Location: Varna, Bulgaria
Type: Park Pavilion
Project developed in collaboration with Jessica Lai.
The Seaside Garden is located by the seashore of the City of Varna, closely connecting the people between the city and the sea. While providing accesses for the people of Varna from the city to the beaches (and vice versa), it also provides a generous green zone accommodating various kinds of activities for the enjoyment of people during the summer seasons. We see the opportunity of creating some accommodations of small functions in various locations in the Seaside Park to facilitate people’s activities such as vending, eating, drinking and socialising. We picture these accommodations as creatures like the Sea Shells that we see along the Seaside beaches, as we often see these natural creatures as an integral part of the seaside coasts, and wonder about the mystical spaces that these Sea Shells provide for different kinds of organisms to dwell within.
The Shell structure is a very thin and strong self-supporting structure that is durable and has very intricate outer and inner integral layers. The use of modern production technologies allows us to easily generate complex-shaped mouldings. Thanks to the material properties of the Effix Design, panels are formed in these moulds in high precision. In analogy to the nature of the seashell structure, we are able to replicate this natural process and re-generate this sea-shell-like environment in the Seaside park of Varna.

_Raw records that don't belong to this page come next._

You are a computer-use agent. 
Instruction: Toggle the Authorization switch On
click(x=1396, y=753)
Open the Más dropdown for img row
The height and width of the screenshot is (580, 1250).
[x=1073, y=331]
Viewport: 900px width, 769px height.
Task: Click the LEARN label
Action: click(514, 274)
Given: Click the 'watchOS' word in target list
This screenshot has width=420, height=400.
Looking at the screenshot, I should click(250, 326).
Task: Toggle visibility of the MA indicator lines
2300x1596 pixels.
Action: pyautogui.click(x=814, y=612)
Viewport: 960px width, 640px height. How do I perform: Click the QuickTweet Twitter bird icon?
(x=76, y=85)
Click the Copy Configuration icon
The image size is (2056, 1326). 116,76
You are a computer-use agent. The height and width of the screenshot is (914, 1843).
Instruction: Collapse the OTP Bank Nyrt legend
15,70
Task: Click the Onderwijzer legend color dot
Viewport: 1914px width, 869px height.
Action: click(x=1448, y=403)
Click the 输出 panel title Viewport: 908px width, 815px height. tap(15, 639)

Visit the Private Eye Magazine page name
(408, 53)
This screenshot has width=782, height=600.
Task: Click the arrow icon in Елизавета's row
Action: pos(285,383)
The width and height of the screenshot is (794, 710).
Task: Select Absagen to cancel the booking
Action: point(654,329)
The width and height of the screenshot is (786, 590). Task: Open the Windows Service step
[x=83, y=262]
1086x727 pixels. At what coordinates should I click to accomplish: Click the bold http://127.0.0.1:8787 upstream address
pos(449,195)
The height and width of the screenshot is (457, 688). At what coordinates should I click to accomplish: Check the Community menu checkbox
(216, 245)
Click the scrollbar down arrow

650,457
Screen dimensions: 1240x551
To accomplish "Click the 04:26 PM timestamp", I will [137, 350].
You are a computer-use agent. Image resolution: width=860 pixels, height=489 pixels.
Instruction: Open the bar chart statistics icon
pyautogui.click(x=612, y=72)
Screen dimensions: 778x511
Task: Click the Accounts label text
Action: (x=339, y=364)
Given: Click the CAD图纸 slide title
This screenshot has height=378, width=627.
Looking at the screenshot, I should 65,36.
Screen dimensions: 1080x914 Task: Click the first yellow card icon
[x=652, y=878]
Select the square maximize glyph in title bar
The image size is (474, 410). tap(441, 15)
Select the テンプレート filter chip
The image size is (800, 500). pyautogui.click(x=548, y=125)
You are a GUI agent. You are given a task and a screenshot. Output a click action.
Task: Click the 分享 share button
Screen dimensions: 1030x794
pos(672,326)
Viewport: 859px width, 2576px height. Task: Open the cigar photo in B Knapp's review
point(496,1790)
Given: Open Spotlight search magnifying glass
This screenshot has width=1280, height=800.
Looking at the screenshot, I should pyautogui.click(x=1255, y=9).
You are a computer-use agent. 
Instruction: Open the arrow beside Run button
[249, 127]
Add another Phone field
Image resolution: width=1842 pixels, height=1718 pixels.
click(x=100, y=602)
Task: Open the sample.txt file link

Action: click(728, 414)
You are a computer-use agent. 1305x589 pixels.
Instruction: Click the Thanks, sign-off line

The Shell Panel is a single element of a rigid folded concrete plane made by Effix Design. The slim and rigid properties of a folded concrete plane integrates structural, exterior and interior finishes in only 50 mm of thickness. The surface finish of the concrete planes also provides a naturally robust and seamless surface that is easy to clean, and true to its materiality. Two Shell Panels can be easily connected together on either end of the panel by a simple concealed connection forming a part of a structure. Three Shell panels with two connections forming an arch hence forming a simple ‘kiosk’ module. The slopped planes of the structure direct rainwater to fall naturally on each side so that there is no need to incorporate drainage strategy. These modules can then be repeated in length to create various sizes of pavilions and can be customised into different interior/exterior environment according to the users’ needs. The pavilions are not only design for temporary solutions, they can even be converted into permanent structures with enhanced flooring and lighting systems to facilitate various activities for the Sea Garden park.